WVPU Appoints Judith Albrecht to Lead Ethnography Institute
July 15, 2026

Webster Vienna Private University (WVPU) has appointed Judith Albrecht, PhD, as director
of its new Research Institute for Interdisciplinary Ethnography on Violence, Gender,
Sexuality and Justice.
An internationally recognized social anthropologist and visual ethnographer, Albrecht brings more than 25 years of research and community-engaged experience on gender, violence, trauma, displacement and justice across Africa, Europe and the United States.
A German national, Albrecht earned her PhD in Social Anthropology from Freie Universität Berlin. Her work as a social and public anthropologist and visual ethnographer at Freie Universität Berlin, Humboldt University Berlin and the University of Graz has focused on gender, violence and the embodied consequences of trauma.
Drawing on long-term research in Tanzania, Malawi, Iran, Libya, Germany and the United States, and through extensive collaboration with refugees and diaspora communities, Albrecht combines regional expertise with participatory, community-based research. Her additional training as a trauma social worker provides the methodological and ethical grounding for working with survivors of violence, while her expertise in visual and multimodal ethnography expands anthropology’s methodological repertoire through film, photography and digital media.
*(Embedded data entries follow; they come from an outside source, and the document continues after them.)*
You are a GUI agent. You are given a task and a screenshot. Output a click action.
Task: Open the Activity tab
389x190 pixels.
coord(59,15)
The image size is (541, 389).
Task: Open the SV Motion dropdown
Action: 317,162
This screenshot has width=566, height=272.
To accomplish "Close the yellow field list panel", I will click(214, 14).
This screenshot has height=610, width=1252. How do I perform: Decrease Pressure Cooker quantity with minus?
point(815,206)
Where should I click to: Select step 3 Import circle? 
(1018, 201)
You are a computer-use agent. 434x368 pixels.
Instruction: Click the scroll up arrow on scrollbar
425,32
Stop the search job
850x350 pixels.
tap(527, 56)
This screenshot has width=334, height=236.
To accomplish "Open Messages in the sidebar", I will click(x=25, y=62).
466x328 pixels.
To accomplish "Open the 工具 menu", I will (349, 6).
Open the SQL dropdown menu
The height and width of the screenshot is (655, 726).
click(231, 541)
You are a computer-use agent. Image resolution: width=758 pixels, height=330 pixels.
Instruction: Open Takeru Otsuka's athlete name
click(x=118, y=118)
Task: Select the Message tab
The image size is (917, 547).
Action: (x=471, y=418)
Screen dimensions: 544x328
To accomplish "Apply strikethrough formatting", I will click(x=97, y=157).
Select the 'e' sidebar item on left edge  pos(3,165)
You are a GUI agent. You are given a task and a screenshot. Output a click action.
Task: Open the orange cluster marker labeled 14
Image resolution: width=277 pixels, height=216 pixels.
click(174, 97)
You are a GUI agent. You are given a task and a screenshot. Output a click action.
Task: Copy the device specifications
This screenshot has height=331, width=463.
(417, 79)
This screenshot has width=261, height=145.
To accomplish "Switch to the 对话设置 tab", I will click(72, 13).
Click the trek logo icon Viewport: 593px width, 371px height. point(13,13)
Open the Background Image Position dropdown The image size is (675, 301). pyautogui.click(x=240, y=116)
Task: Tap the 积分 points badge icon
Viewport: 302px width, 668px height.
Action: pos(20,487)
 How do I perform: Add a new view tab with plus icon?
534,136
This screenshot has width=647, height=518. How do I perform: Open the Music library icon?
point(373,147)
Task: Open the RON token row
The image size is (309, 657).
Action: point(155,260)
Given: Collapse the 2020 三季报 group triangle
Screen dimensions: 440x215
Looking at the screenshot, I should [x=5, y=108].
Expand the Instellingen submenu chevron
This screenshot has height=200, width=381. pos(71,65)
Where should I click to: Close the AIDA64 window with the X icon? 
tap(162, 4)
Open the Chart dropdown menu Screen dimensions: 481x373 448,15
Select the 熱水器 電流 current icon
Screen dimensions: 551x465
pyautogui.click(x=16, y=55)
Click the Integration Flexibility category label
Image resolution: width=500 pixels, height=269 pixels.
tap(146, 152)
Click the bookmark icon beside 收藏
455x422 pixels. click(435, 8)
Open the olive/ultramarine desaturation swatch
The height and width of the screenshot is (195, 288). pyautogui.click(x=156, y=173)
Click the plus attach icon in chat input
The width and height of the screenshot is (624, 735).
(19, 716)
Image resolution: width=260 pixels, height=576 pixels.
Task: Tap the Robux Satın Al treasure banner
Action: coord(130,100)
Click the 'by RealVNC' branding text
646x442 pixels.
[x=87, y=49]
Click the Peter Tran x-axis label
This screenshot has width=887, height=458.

Albrecht’s research strengthens WVPU’s Society and Individuals Under Change cluster through its focus on gender, violence, trauma, identity and displacement. Her expertise in social anthropology, public anthropology, visual ethnography and multimodal methods enhances the university’s qualitative and participatory research profile while contributing to research on changing social practices, belonging and migration.
Through the new Research Institute for Interdisciplinary Ethnography, Albrecht will further expand WVPU’s research visibility and societal impact by generating empirically grounded contributions to contemporary debates on justice, inclusion and social change.
The institute seeks to reintroduce gender as a critical analytical category of difference at a time when public and political debates increasingly treat gender primarily as an identity category. It investigates how violence, gender, sexuality and justice are experienced, negotiated and contested in everyday life while examining the structural conditions and power relations that shape these experiences.
At the heart of the institute is ethnography. Understanding lived, embodied and felt experiences of difference requires long-term engagement with the worlds people inhabit. Through sustained fieldwork, documentation and collaboration with communities, the institute explores the intersections of violence, gender inequality and justice across diverse social contexts.
The institute understands ethnography not simply as a method of observation but as a critical engagement with the social, political and historical structures shaping people's lives. By connecting individual and collective experiences to broader systems of power, governance, law and inequality, ethnographic research reveals how structural violence and social exclusion are reproduced while also illuminating practices of resistance, care and social transformation.
By combining ethnographic inquiry with interdisciplinary perspectives, the institute generates grounded knowledge that links personal experiences with wider social, political and historical processes. Guided by the conviction that understanding begins with being there, the institute contributes to both academic scholarship and public debate on violence, gender, sexuality and justice.